In the past 4 years drugs that are selective for COX-2 have become available for the treatment of patients with arthritic conditions, including osteoarthritis. These drugs, typified by rofecoxib, celecoxib and valdecoxib, have been shown to have unequivocal benefits in patients with arthritis whilst possessing a substantially improved gastrointestinal tolerability profile.[19,20,21,22,23,24,25,26] A more selective COX-2 inhibitor, etoricoxib[27,28] (> 100-fold selectivity for COX-2 over COX-1), that is structurally unrelated to either celecoxib or rofecoxib, has recently been approved in a large number of countries worldwide, for use in patients with arthritic diseases.
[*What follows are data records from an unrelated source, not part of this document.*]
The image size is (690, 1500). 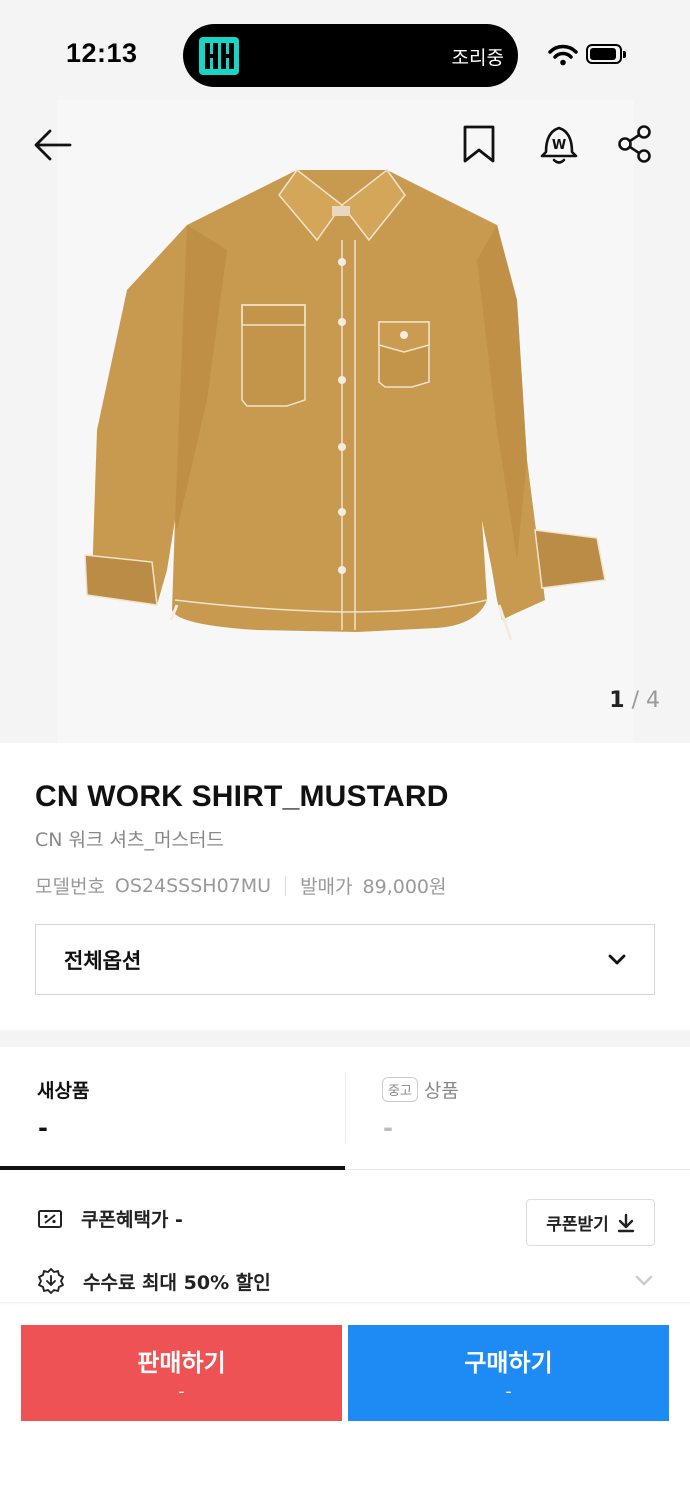 What do you see at coordinates (635, 144) in the screenshot?
I see `share-icon` at bounding box center [635, 144].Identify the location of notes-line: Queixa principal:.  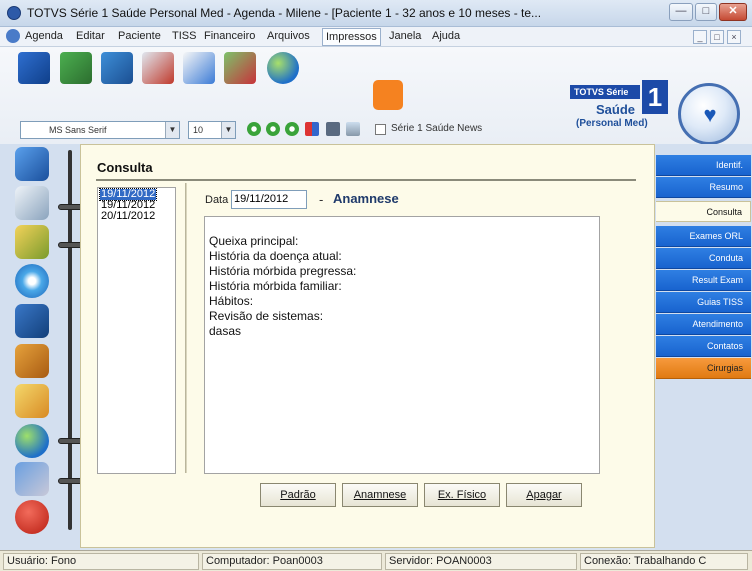
(254, 241). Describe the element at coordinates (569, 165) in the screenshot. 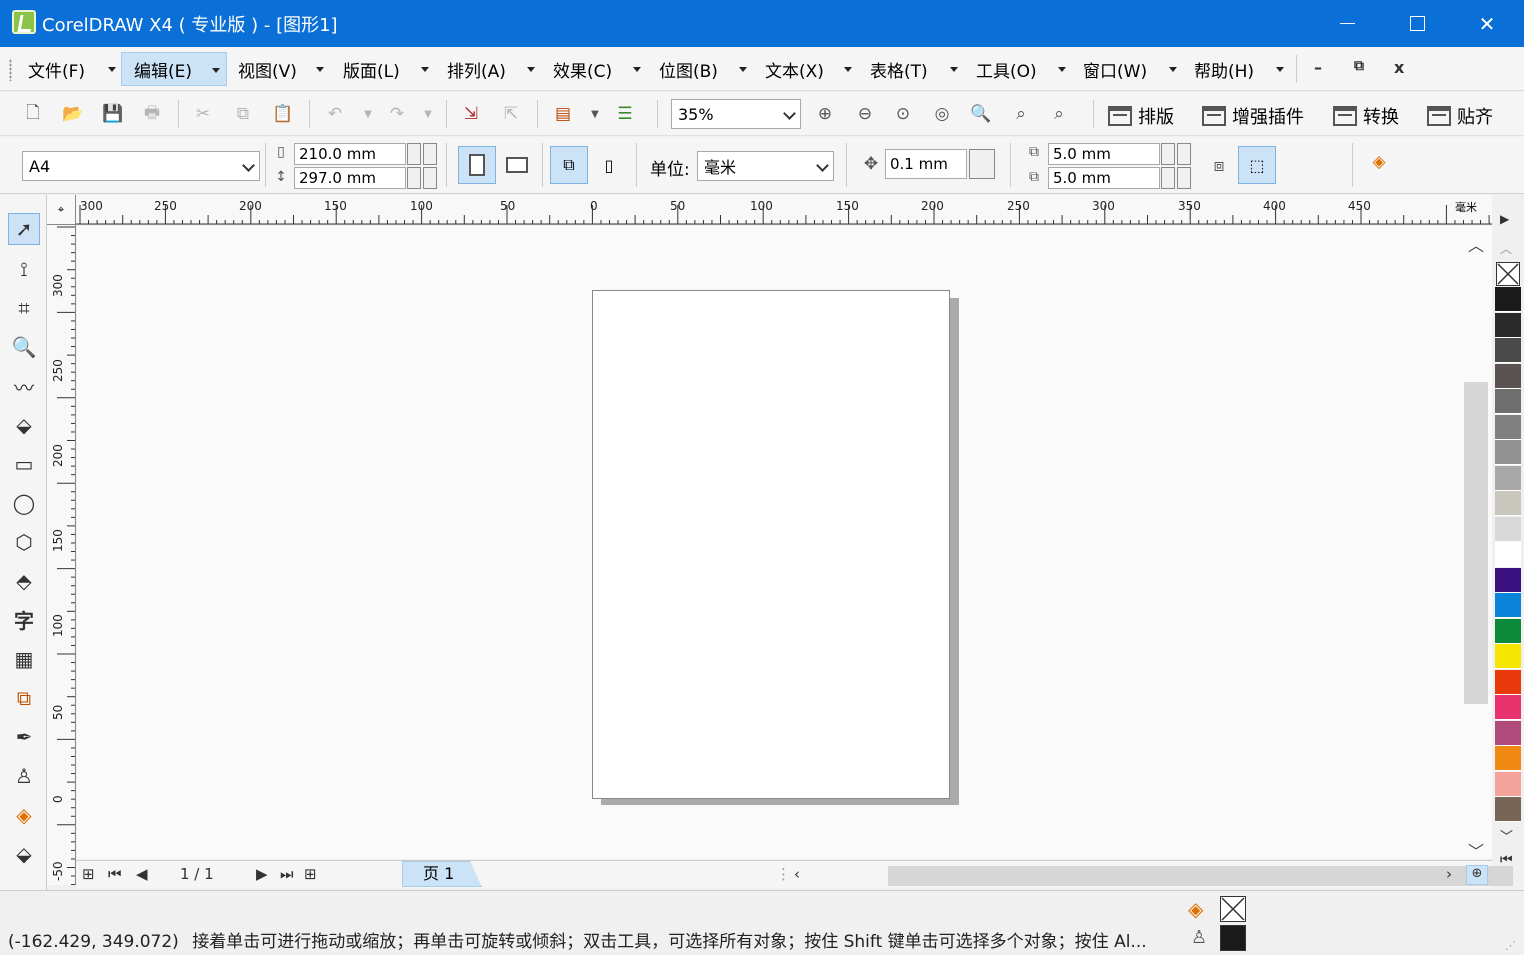

I see `all-pages-toggle: ⧉` at that location.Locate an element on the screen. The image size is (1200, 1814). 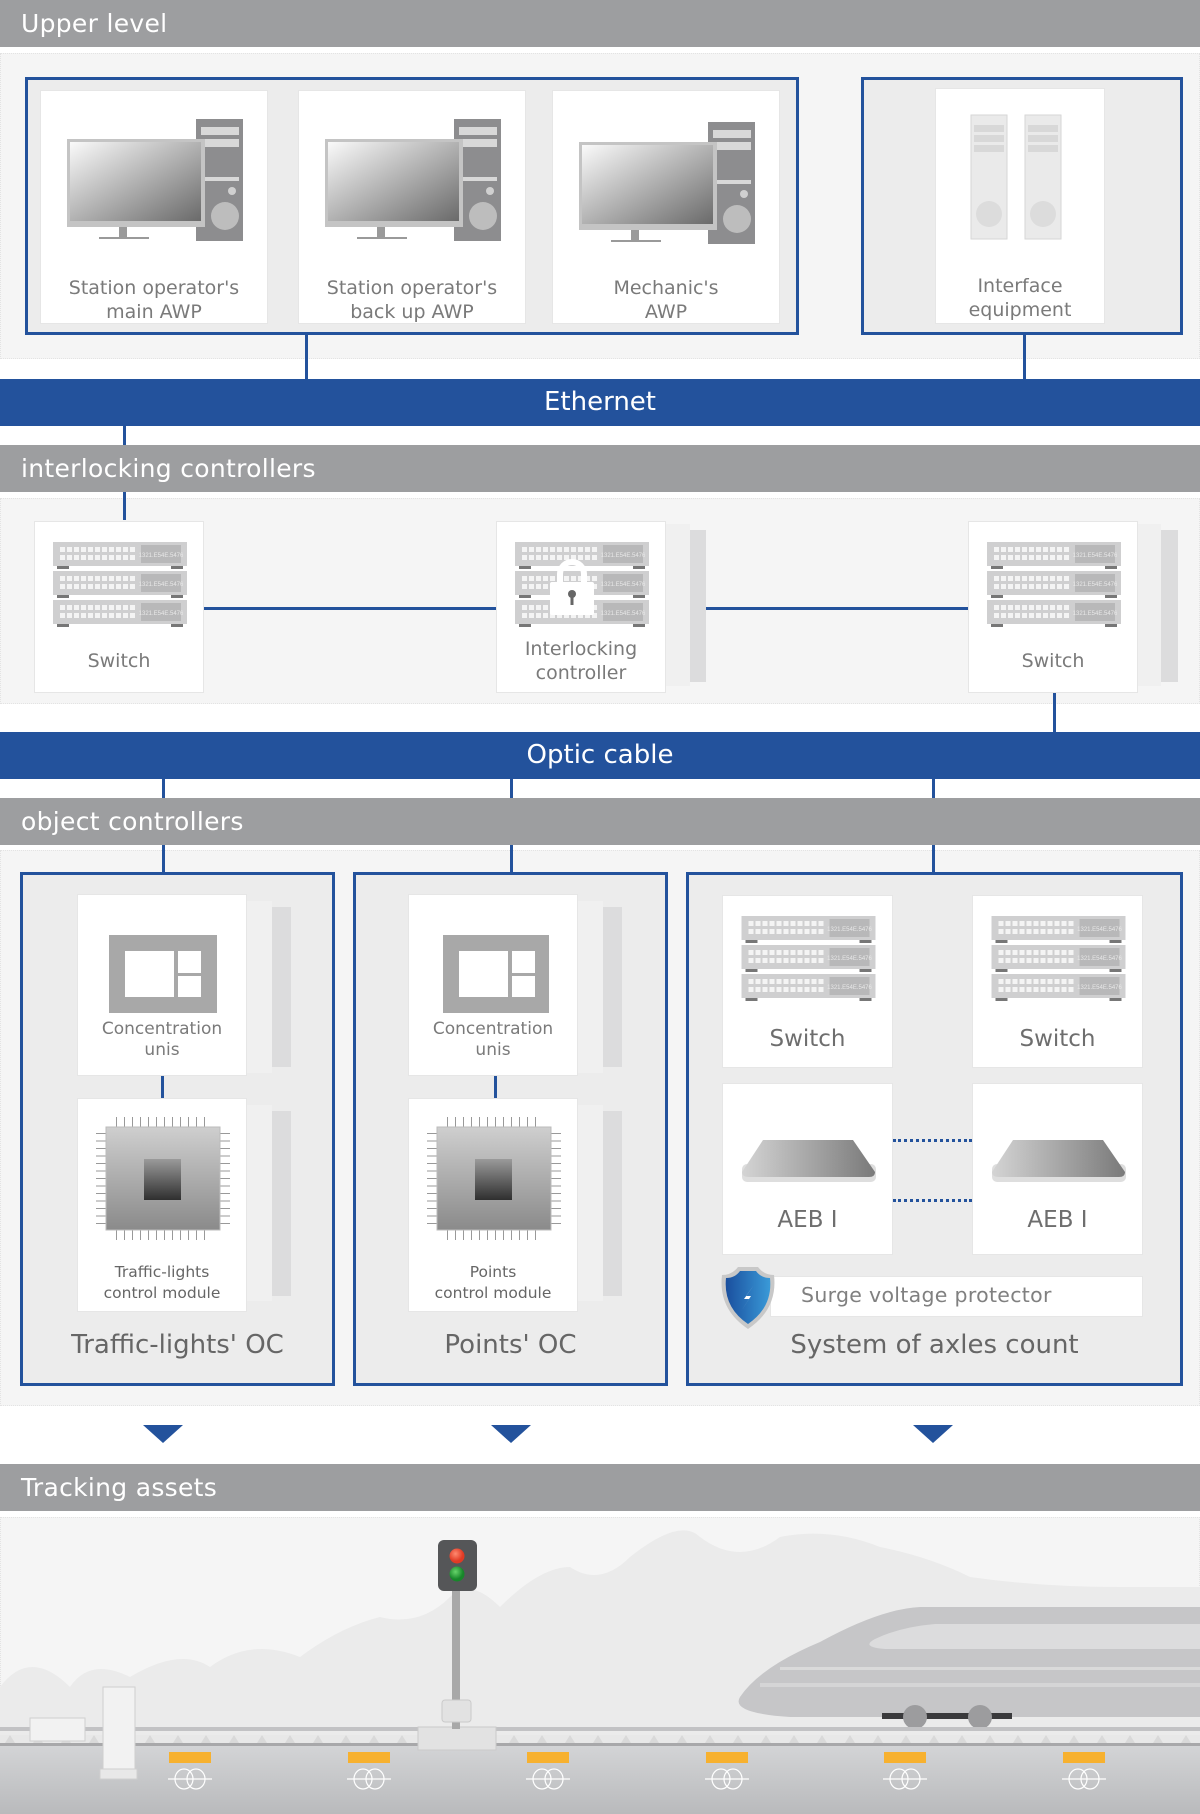
module-label: Traffic-lights control module is located at coordinates (162, 1282).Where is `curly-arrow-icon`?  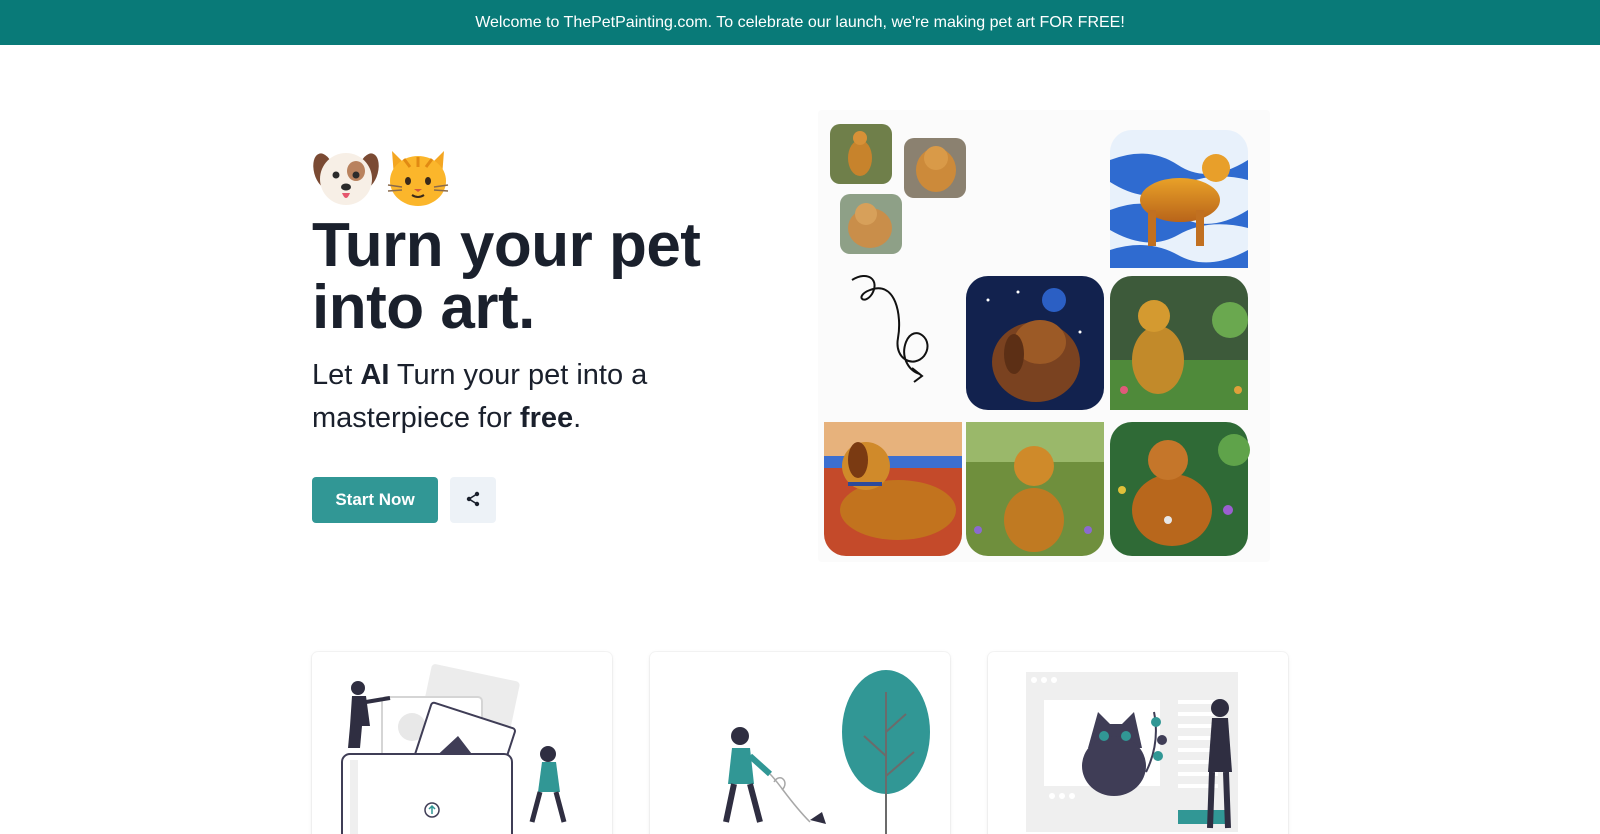 curly-arrow-icon is located at coordinates (890, 329). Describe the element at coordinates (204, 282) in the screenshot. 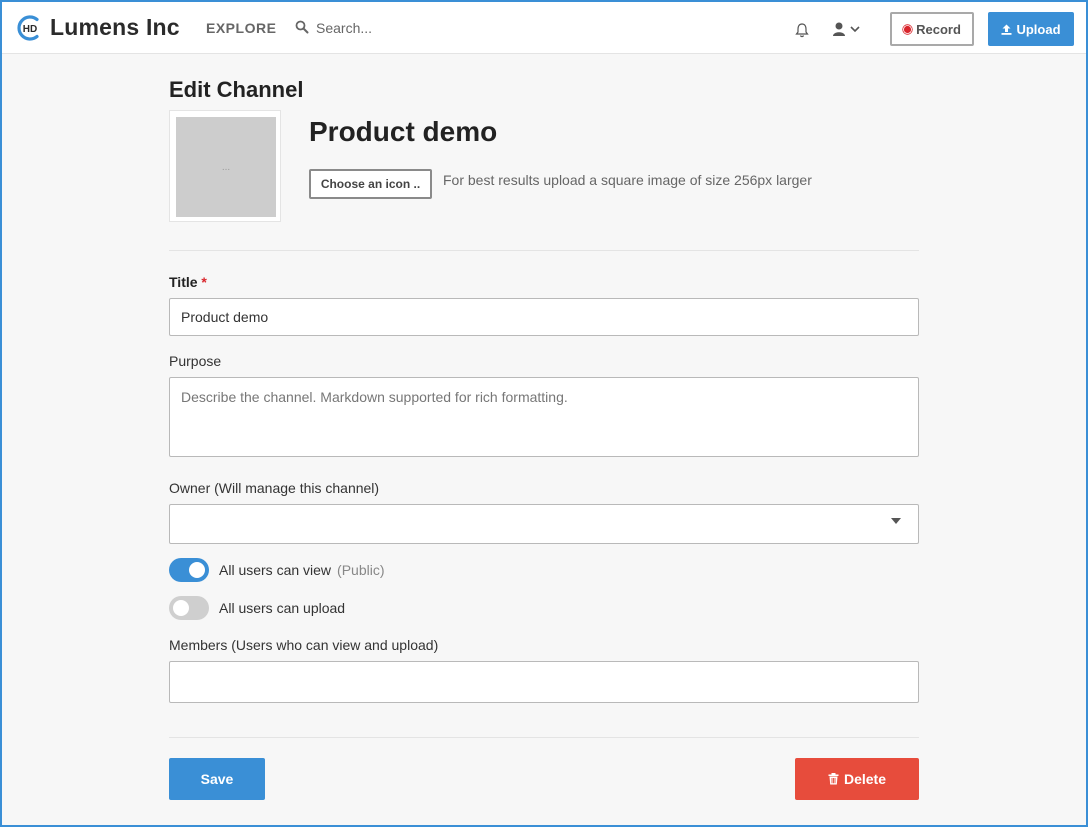

I see `required-marker: *` at that location.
In published reports, from the phase IIb/III clinical trials conducted for registration purposes, etoricoxib has been shown to provide clinically meaningful benefit to patients with both osteoarthritis and rheumatoid arthritis.[30,31] In the studies in osteoarthritis the dose of etoricoxib that demonstrated maximal efficacy was 60 mg administered once daily.
In the present report we describe the results of a study designed to compare the clinical efficacy and tolerability of etoricoxib with that of diclofenac, the most commonly used NSAID, in patients with osteoarthritis of either the knee or the hip.